---------- Records supplied

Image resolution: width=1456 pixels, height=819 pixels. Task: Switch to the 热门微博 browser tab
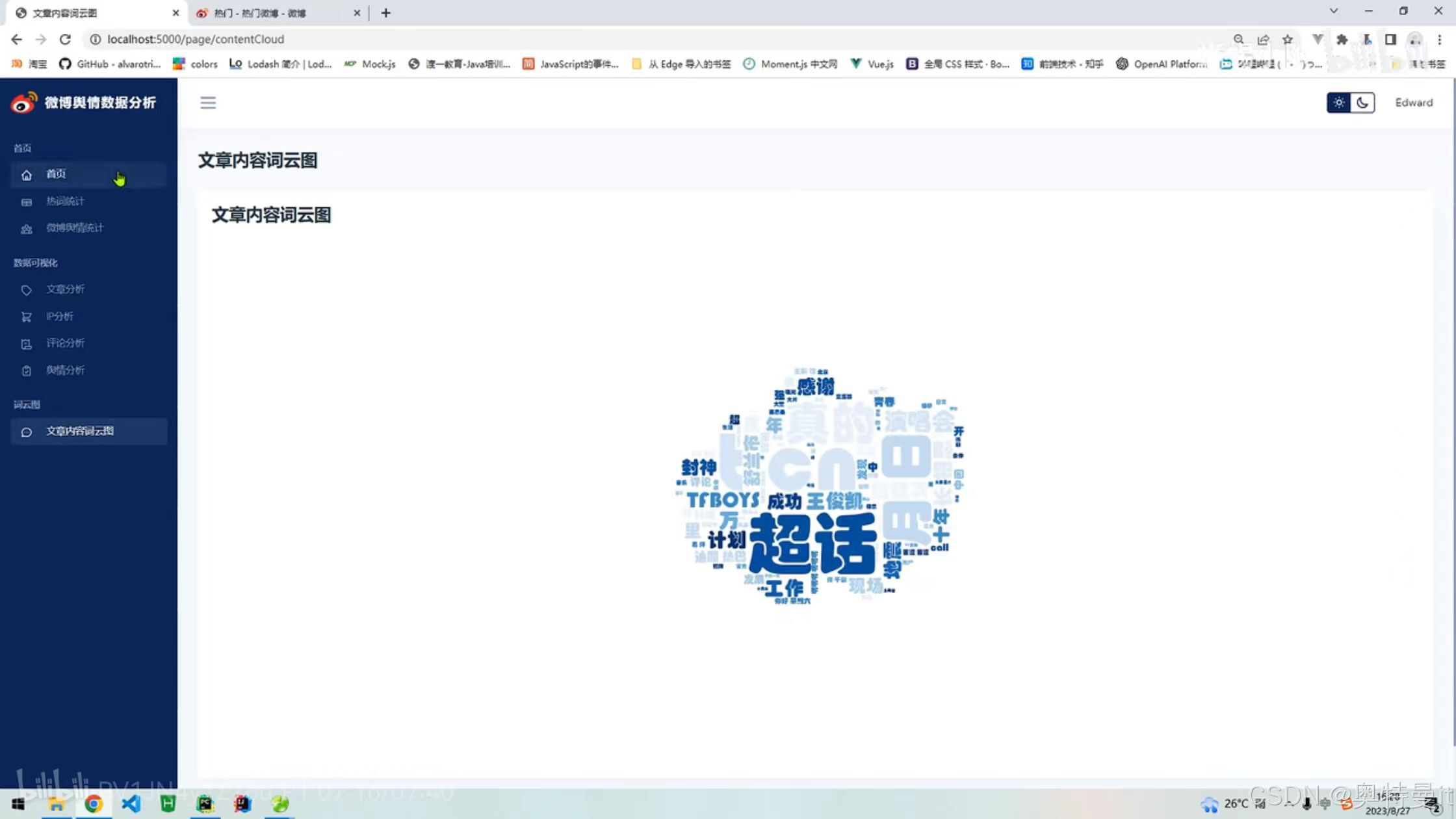(x=260, y=13)
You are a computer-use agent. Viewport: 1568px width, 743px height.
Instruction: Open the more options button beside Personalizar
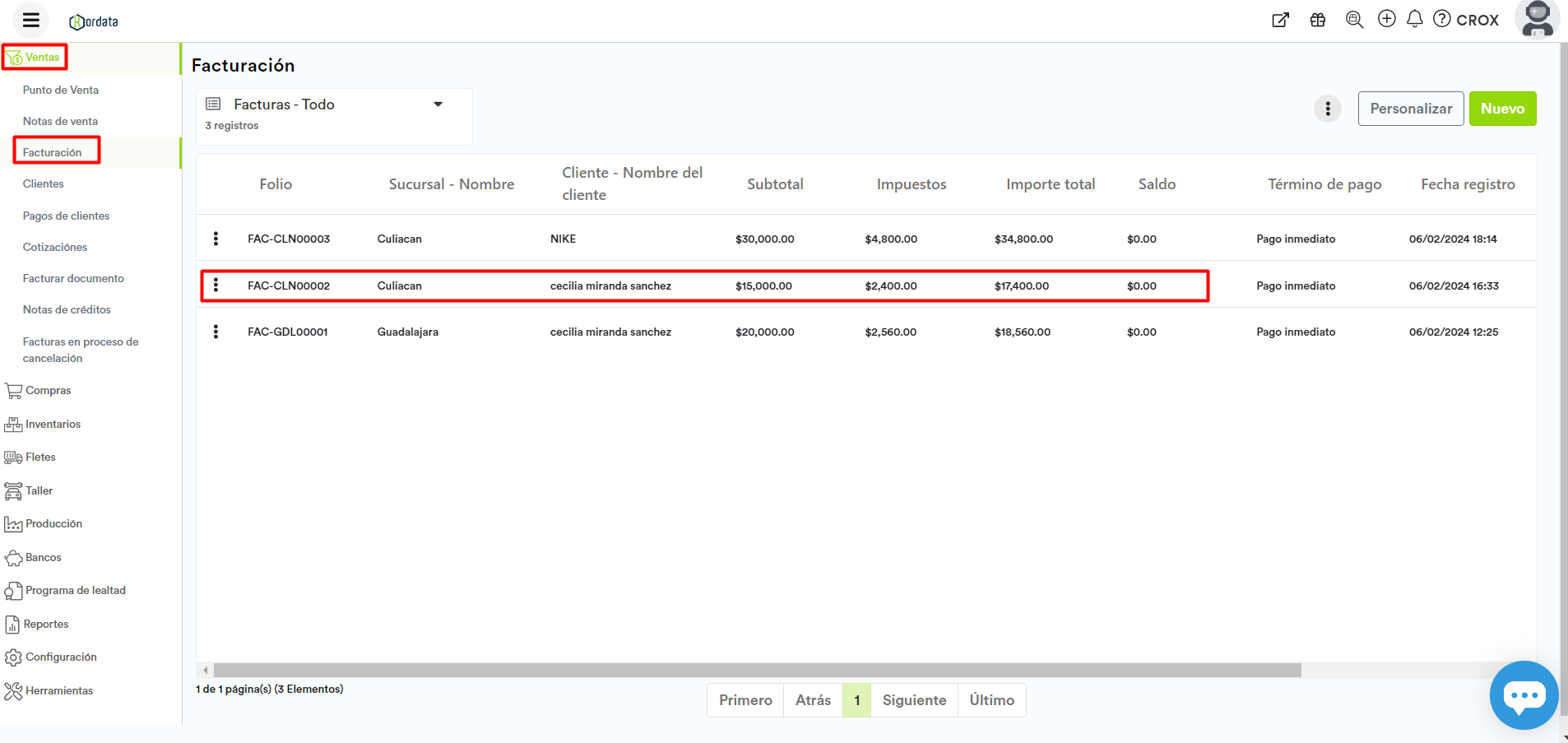pyautogui.click(x=1328, y=109)
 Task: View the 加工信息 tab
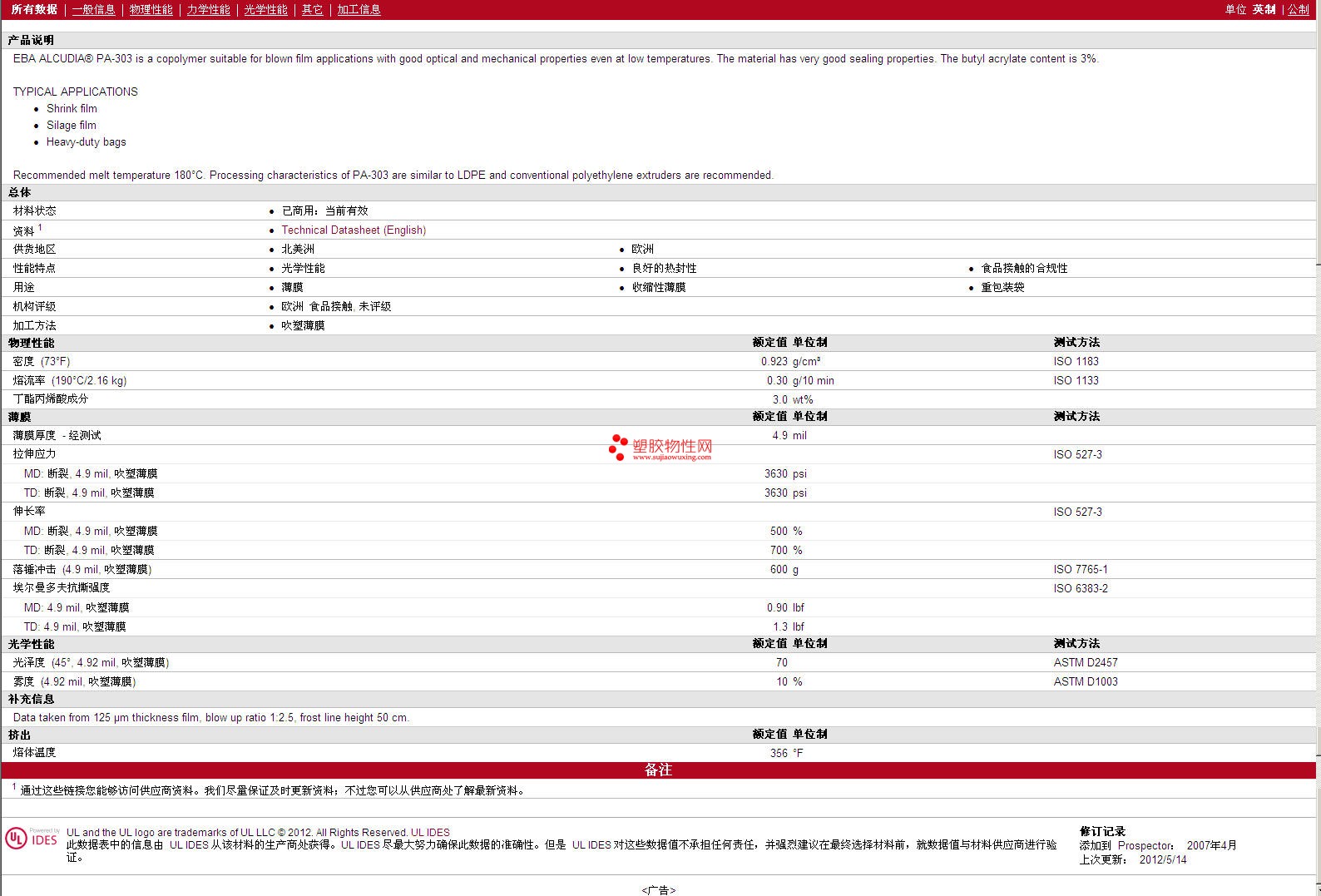[x=359, y=9]
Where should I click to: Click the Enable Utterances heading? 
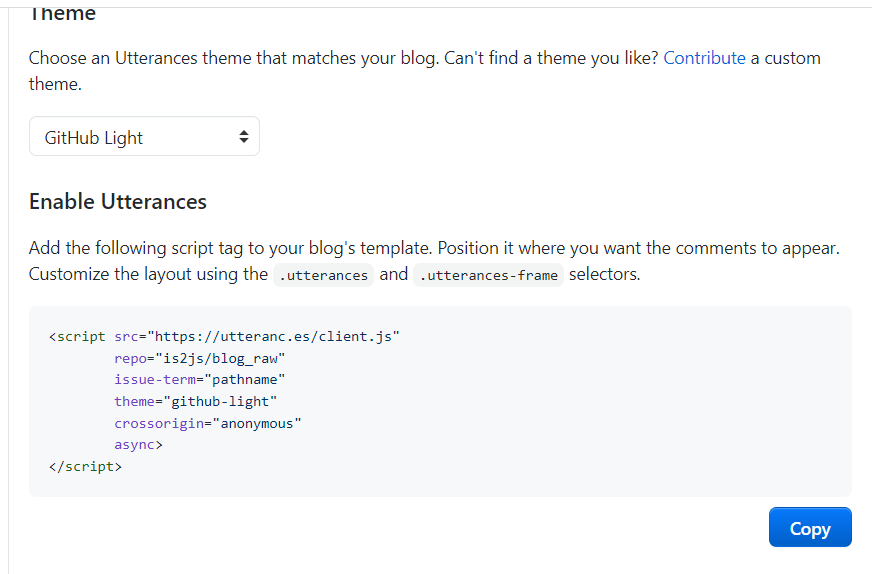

--------------------

# Task instructions:
Retype the text lines of the data above, character for character, and leave out the pictures.

# Answer below:
Image resolution: width=1456 pixels, height=819 pixels. Task: Switch to the 热门微博 browser tab
(x=260, y=13)
You are a computer-use agent. Viewport: 1568px width, 743px height.
Instruction: Open the more options button beside Personalizar
pyautogui.click(x=1328, y=109)
 Task: View the 加工信息 tab
[x=359, y=9]
Where should I click to: Click the Enable Utterances heading? 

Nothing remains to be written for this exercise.